• The data:
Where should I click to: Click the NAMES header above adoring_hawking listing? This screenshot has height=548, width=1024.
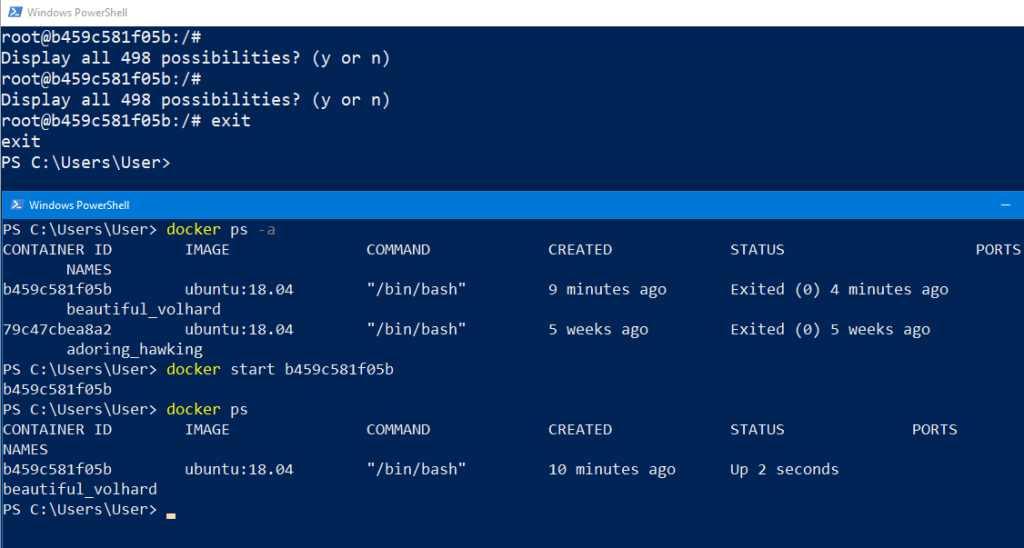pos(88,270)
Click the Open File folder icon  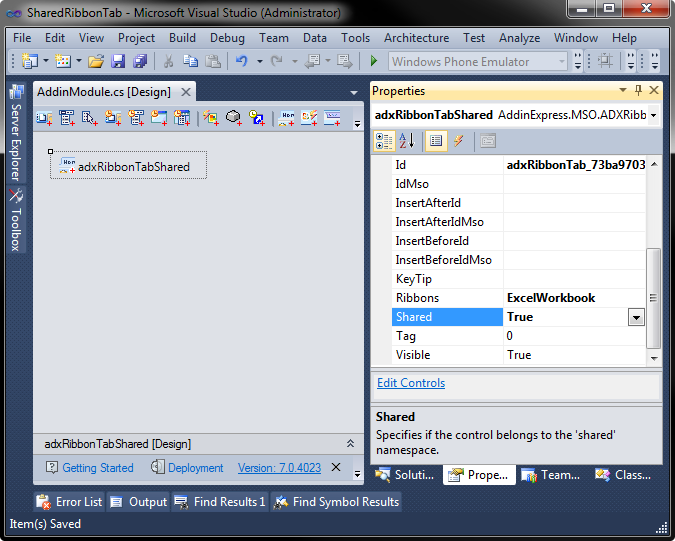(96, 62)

--

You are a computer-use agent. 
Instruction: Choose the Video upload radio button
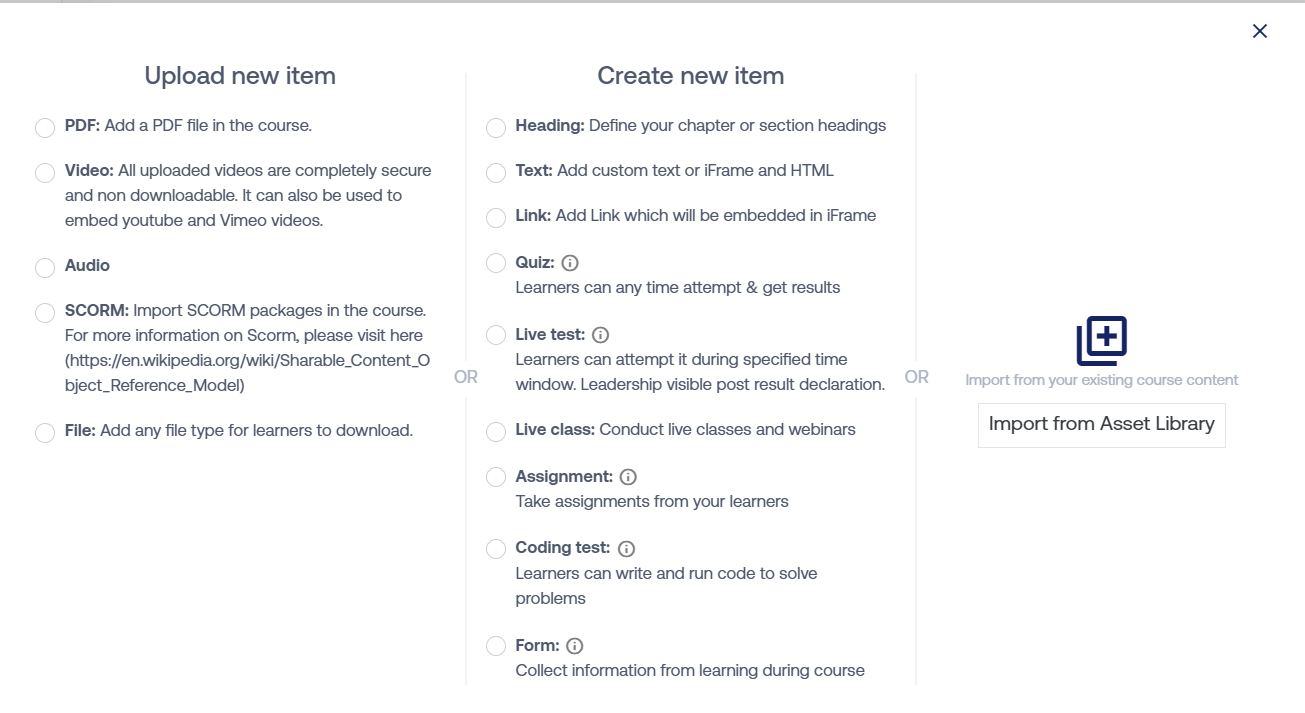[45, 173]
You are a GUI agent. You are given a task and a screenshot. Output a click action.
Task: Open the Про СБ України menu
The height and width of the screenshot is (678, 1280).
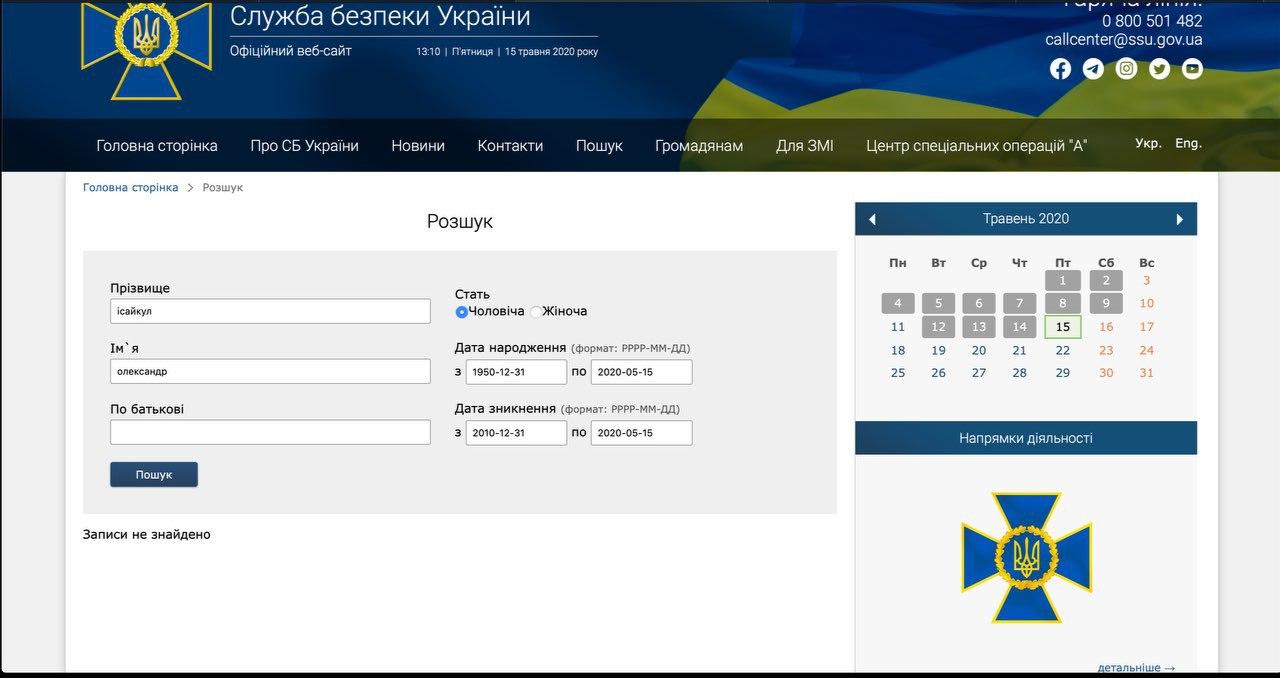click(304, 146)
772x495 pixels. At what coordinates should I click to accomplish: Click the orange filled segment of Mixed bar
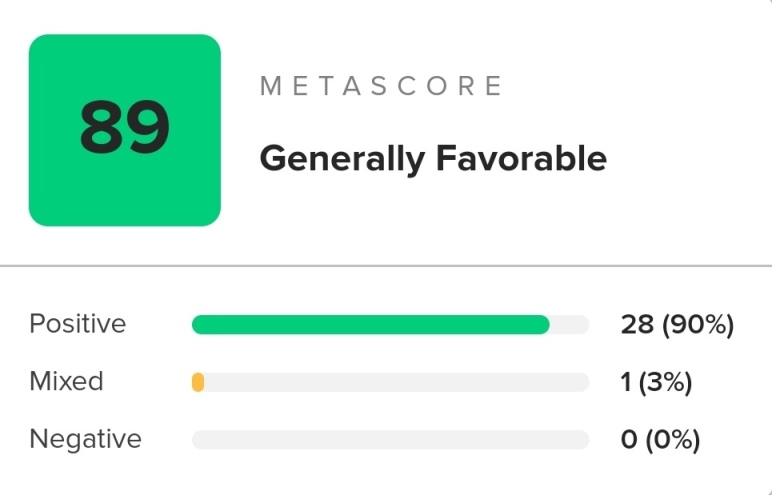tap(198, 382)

• Task instructions:
Work out how many lines of the records contain "agent", and reply with the number alone.

• Solution:
2